Le 20 janvier 1942, Reinhard Heydrich, chef de la sécurité du Reich, récemment promu vice-gouverneur de Bohême-Moravie, reçoit dans une villa majestueuse à proximité de Berlin une quinzaine de dignitaires du régime afin de leur exposer sa « solution finale » pour éliminer l’ensemble des Juifs d’Europe. Dans ce cadre paisible et reculé du lac de Wannsee, lieu de villégiature prisé des Berlinois, les débats vont se poursuivre deux heures durant, scellant le sort de onze millions d’individus…
Fondé sur le procès-verbal d’Adolf Eichmann présent ce jour-là, La Conférence (Die Wannseekonferenz, en version originale), réalisé par Matti Geschonneck, nous propose une reconstitution à la fois exhaustive et glaçante de cette matinée du 20 janvier 1942.
Ignorant jusqu’à l’arrivée de Heydrich la raison de leur invitation, les hauts dignitaires nazis découvrent, imperturbables, le projet d’holocauste et ses modalités d’exécution. Un programme décidé en haut lieu, rationalisé froidement, chiffré et élaboré dans ses moindres détails, sur lequel, en vérité, il n’est aucunement question de revenir, les « débats » n’ayant pour objectif que d’amender les choses à la marge. Pour autant, si la plupart des bureaucrates autour de la table semblent pris de cours, ceux-là ne feignent pas leur enthousiasme devant les annonces de Heydrich. Les rares à émettre des réserves le font pour des raisons purement financières, par juridisme imbécile ou bien par commisération à l’égard de ces jeunes soldats allemands qui auront à effectuer les basses besognes et risquent d’en sortir traumatisés…

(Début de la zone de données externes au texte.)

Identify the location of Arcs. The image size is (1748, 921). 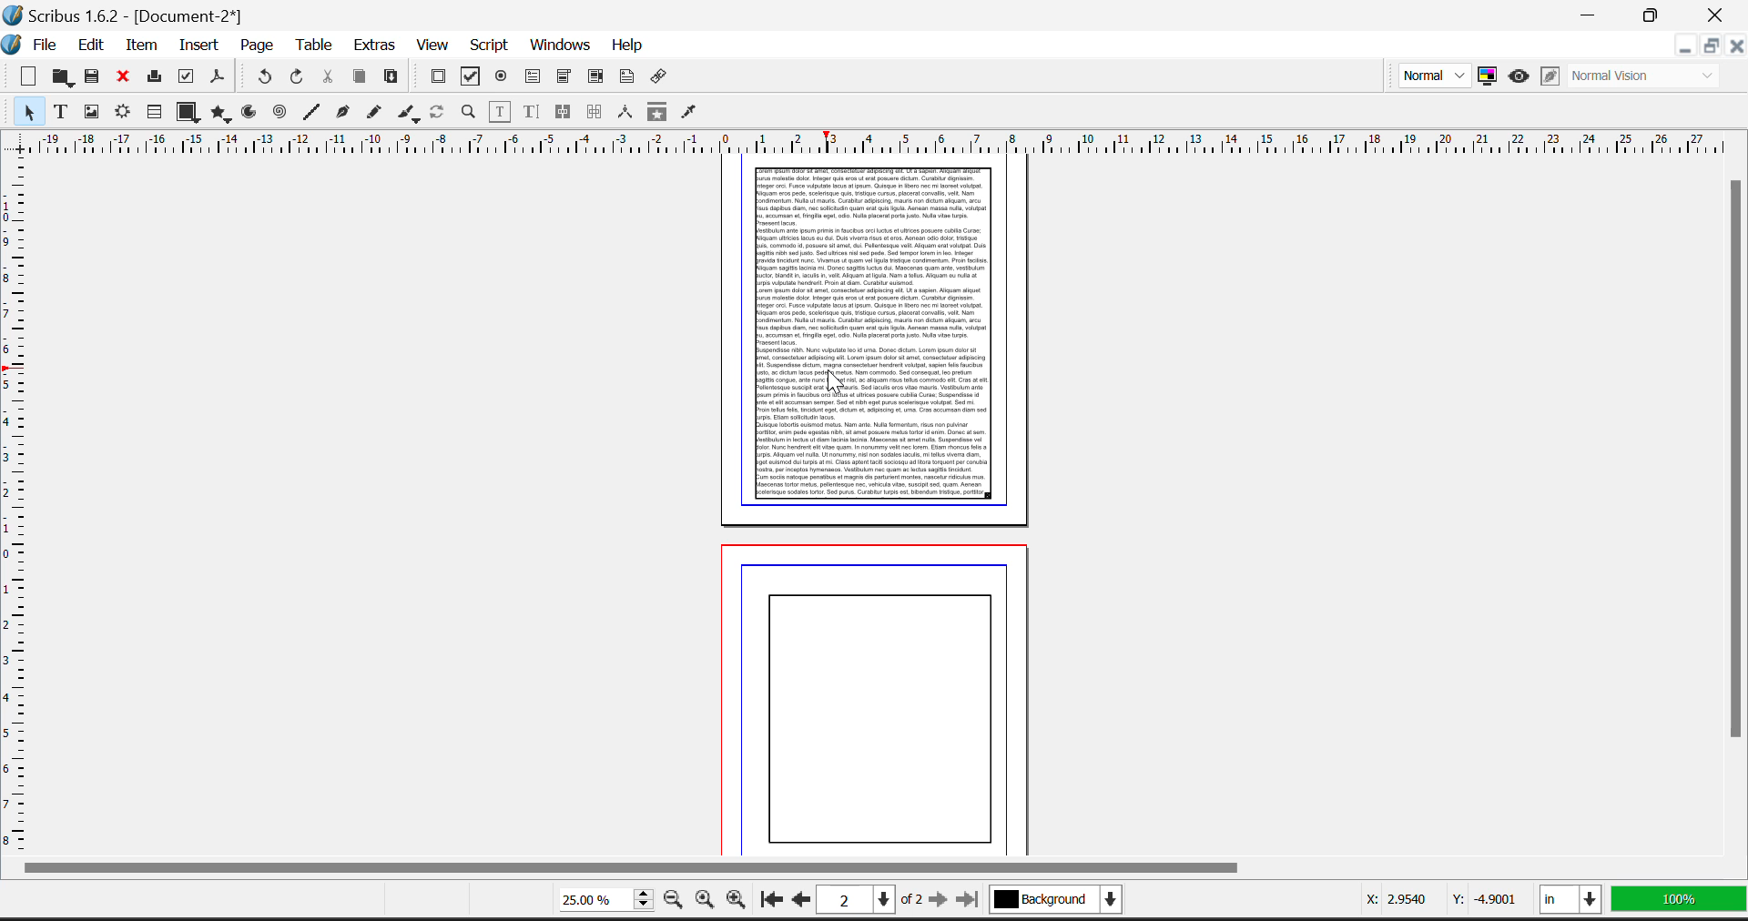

Lorsque les plus zélés de l’assistance en viennent à statuer sur le sort des demi-Juifs et quart-Juifs, dont il faut stopper net la reproduction, le juriste et secrétaire d’État au ministère de l’Intérieur, Wilhelm Stuckart, sans doute pris de scrupules, préconise, en « bon prince », la castration chimique, l’estimant plus humaine (!) que la mort. C’est dire qu’aucune voix réellement dissonante ne s’est fait entendre, ce jour-là, et que rien ni personne n’aurait pu s’opposer à cette tragédie…
En respectant une unité de lieu et de temps comme au théâtre, le film de Geschonneck a cela de fascinant qu’il nous donne l’illusion, à tout moment, d’assister en temps réel à des échanges qui pesèrent sur le cours de l’Histoire. Le cinéaste, compte tenu du sujet, opte judicieusement pour une mise en scène épurée, démontre par là un souci de pudeur et évite soigneusement les pièges de la caricature. Seulement, à limiter le filmage à une succession de champs/contrechamps sur une quinzaine de personnages assis autour d’une table, Matti Geschonneck ne nous aide pas à digérer la teneur et la lourdeur des propos dont nous sommes rendus témoins – mais c’est sans doute à dessein.